Appreciate all for your response.

#LoveWins

RE: Lift Pit - Eccentricity Piles

Meh. If this is just moderate gravity load, you should be fine. If it's a shear wall shaft, that pile at the bottom left might give you some trouble.

I like to debate structural engineering theory -- a lot. If I challenge you on something, know that I'm doing so because I respect your opinion enough to either change it or adopt it.

RE: Lift Pit - Eccentricity Piles

I would treat the entire pit with walls as a rigid pile cap for determining load distribution to each pile. Then:
- Check max pile capacity
- Check that reinforcement is developed at the pile in both directions.
- Check 1 way and 2 way shears (not going to be an issue with a well anchored wall), have a look at CRSI

RE: Lift Pit - Eccentricity Piles

drago8 - Since we don't know (geotechnical) pile capacity compared to (structural) pile load I can't just glance at the drawing and say things are fine. What I can say is there are at least three separate issues to address:

One issue involves the four perimeter pile. The pit walls "stiffen" the structure. Since the piles remain more or less directly under the walls the "strength" of the foundation is not really a concern... for those four piles.

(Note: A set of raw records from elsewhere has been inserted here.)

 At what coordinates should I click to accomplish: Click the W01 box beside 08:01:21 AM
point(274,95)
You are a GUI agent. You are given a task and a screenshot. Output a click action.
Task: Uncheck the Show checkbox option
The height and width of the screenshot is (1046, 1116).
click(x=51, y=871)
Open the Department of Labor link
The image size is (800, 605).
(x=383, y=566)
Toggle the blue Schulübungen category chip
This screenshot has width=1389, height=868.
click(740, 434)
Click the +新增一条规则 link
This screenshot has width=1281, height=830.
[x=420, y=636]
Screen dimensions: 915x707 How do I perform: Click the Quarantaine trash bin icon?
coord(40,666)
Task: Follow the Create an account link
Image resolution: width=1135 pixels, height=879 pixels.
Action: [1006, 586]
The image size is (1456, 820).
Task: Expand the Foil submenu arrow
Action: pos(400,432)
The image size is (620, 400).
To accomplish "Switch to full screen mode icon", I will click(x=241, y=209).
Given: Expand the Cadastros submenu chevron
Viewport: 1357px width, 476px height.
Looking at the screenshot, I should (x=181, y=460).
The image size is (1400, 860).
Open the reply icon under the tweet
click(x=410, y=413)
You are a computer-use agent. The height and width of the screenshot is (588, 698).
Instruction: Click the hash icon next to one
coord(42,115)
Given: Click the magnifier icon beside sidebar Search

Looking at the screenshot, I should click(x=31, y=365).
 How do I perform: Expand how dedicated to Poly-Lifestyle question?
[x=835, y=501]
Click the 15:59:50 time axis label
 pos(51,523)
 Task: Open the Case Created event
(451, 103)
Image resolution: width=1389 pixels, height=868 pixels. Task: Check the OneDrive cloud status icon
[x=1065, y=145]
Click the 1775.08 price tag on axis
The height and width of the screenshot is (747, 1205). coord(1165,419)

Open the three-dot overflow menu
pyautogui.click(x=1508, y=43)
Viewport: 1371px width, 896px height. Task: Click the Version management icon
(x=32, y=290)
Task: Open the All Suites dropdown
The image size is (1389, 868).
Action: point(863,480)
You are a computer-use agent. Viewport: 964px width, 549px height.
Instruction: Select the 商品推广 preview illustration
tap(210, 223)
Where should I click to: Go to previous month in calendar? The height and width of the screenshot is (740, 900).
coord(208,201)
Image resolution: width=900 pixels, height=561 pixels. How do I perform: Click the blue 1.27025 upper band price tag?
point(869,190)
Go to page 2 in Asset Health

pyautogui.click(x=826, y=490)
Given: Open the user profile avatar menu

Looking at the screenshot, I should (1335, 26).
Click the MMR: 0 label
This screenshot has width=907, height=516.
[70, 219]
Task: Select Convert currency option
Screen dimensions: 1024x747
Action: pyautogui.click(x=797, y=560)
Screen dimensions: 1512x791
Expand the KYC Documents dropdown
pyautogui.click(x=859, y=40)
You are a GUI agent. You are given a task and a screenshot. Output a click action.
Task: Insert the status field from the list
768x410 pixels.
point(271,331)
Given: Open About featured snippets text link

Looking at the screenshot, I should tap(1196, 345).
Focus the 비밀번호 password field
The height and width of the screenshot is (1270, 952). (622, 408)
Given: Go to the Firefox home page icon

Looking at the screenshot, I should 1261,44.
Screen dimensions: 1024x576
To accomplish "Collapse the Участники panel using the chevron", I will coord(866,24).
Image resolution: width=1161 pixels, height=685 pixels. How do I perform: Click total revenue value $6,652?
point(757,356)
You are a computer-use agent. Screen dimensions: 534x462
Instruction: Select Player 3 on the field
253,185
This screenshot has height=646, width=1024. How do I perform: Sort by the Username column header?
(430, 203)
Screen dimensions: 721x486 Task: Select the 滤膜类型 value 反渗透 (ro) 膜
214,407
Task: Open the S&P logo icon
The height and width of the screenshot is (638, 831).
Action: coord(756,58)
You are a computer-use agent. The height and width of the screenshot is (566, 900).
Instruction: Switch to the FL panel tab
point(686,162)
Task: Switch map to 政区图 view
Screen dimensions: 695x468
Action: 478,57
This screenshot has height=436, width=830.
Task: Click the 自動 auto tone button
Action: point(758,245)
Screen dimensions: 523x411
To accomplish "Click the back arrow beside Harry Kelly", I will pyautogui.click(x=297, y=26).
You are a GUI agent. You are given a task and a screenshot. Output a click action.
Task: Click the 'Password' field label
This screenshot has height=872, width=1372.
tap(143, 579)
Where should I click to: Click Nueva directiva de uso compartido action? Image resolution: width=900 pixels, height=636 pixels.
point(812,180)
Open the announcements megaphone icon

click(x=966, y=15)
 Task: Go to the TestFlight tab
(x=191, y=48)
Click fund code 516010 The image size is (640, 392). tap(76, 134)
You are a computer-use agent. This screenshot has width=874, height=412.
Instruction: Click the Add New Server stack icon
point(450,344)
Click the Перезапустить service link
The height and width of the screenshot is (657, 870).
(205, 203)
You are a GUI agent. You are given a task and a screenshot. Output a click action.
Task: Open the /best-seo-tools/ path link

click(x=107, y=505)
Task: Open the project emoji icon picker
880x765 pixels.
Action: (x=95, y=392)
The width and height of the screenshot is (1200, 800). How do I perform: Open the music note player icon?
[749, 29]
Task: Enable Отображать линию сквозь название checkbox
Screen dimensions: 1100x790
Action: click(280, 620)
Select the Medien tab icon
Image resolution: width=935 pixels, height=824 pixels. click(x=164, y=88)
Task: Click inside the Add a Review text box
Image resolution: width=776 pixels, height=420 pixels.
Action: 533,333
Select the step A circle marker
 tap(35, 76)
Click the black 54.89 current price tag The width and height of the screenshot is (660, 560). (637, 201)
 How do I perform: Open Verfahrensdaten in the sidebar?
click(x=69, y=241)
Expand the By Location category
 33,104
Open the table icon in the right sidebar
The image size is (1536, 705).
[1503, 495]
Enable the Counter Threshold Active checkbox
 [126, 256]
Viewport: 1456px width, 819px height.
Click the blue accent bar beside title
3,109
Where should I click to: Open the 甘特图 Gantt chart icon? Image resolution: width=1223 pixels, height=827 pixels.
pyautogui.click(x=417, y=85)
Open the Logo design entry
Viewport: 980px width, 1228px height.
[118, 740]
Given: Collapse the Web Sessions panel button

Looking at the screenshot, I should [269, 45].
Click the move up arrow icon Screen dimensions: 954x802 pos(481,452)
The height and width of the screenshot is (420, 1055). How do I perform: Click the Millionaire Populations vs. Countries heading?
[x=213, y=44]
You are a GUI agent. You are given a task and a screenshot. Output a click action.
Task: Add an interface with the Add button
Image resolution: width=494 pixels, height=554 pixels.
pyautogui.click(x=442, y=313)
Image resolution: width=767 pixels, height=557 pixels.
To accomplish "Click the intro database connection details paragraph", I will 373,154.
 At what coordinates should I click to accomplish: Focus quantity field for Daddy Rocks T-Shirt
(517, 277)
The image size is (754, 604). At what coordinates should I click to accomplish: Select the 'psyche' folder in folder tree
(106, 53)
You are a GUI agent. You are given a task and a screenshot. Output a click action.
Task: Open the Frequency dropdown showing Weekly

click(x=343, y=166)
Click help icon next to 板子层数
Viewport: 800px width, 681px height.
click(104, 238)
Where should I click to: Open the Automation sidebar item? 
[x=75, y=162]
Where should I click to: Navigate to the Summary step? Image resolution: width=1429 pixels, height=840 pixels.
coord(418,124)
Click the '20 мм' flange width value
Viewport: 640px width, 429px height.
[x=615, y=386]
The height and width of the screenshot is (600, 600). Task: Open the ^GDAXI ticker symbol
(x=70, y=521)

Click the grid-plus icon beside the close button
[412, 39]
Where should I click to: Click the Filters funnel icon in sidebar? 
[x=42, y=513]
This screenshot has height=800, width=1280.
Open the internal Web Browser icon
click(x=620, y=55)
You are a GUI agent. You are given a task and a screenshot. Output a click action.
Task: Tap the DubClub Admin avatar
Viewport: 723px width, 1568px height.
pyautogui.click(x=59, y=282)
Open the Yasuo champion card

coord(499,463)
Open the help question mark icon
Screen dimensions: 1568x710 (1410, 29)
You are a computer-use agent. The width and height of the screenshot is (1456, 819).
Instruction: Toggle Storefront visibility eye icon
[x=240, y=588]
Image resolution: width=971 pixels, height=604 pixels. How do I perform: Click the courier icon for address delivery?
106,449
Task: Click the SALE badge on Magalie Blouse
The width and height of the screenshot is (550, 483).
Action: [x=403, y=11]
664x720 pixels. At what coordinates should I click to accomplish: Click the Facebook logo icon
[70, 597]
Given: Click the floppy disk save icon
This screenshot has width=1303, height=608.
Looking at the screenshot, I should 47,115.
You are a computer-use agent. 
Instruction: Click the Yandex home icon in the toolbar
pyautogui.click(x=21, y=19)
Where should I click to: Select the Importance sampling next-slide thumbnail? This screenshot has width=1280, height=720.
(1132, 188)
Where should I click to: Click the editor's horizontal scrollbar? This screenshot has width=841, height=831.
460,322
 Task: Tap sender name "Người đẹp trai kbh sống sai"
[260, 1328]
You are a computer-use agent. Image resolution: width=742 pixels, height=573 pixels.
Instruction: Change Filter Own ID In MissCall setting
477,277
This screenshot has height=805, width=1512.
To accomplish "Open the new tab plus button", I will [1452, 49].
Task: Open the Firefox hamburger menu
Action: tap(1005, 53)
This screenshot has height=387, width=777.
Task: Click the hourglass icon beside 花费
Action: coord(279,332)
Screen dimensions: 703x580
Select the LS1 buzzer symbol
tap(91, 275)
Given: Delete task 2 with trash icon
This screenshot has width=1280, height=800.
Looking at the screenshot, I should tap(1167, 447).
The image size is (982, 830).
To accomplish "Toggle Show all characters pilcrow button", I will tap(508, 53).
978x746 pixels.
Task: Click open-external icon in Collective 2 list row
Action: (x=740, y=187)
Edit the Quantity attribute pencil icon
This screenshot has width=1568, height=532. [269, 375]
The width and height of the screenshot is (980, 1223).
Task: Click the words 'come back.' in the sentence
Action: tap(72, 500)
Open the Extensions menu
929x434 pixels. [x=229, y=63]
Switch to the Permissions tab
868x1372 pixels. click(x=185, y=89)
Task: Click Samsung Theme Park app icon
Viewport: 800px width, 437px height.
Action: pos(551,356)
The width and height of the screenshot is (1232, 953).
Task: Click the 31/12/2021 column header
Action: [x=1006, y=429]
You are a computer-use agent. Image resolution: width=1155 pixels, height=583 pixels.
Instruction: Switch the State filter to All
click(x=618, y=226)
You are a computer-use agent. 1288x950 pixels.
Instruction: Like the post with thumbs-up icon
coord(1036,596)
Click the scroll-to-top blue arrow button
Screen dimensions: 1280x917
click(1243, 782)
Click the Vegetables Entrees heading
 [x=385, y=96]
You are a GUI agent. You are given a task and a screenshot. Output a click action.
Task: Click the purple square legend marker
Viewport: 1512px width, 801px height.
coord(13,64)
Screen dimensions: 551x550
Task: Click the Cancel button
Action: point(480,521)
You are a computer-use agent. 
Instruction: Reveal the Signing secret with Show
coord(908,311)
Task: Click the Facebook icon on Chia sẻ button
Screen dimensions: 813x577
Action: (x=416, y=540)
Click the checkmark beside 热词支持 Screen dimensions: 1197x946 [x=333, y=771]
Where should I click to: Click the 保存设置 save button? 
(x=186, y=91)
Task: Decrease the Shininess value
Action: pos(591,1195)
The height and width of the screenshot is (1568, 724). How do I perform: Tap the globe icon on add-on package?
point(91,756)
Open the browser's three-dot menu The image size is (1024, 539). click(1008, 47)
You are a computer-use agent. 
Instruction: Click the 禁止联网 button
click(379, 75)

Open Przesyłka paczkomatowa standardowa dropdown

The second issue is geometry of the as-built pile locations. Fortunately all four perimeter piles are dislocated in the same direction and roughly the same distance compared to both principal foundation centerline axes. Each of the four piles will share load (approximately) as intended in the original design. Check to see if the (geotech) allowable pile capacity was conservatively specified. If so, should be ok. The marked up sketch below highlights the relative displacement graphically for one axis. The center pile is not displaced a significant distance.

The third issue concerns the center pile and is perhaps the most important. I asked about slab thickness for a reason. Think of a pile as an upside-down column and the slab as the column's footing. Punching shear has to be considered. A slab that is 500 mm thick is not much of a pile cap. If the "square" on the drawing around the pile represents a build down, that will help. Check for punching shear, if it is a problem take appropriate action as a field change.

Enlarge the slab so that it completely covers the top of the as-built piles. The new edge of the slab should extend at least 75 mm beyond the edge of a pile so that the entire pile top is bearing on reinforced slab, not on the 75 mm (or so) of slab concrete rebar cover. Of course, the pit wall remain where they need to be.

BTW, the original design is NOT "pile-driver friendly". Design pile locations are way too close to design slab edges. There needs to be enough clearance so that a driven pile can be misplaced by a reasonable distance in any direction (often 75 mm) without having to make field changes to slab dimensions.



www.SlideRuleEra.net idea
www.VacuumTubeEra.net r2d2

RE: Lift Pit - Eccentricity Piles

What type of piles are they? They look like square columns on square footings.

Why are there two very close together in the upper right hand corner?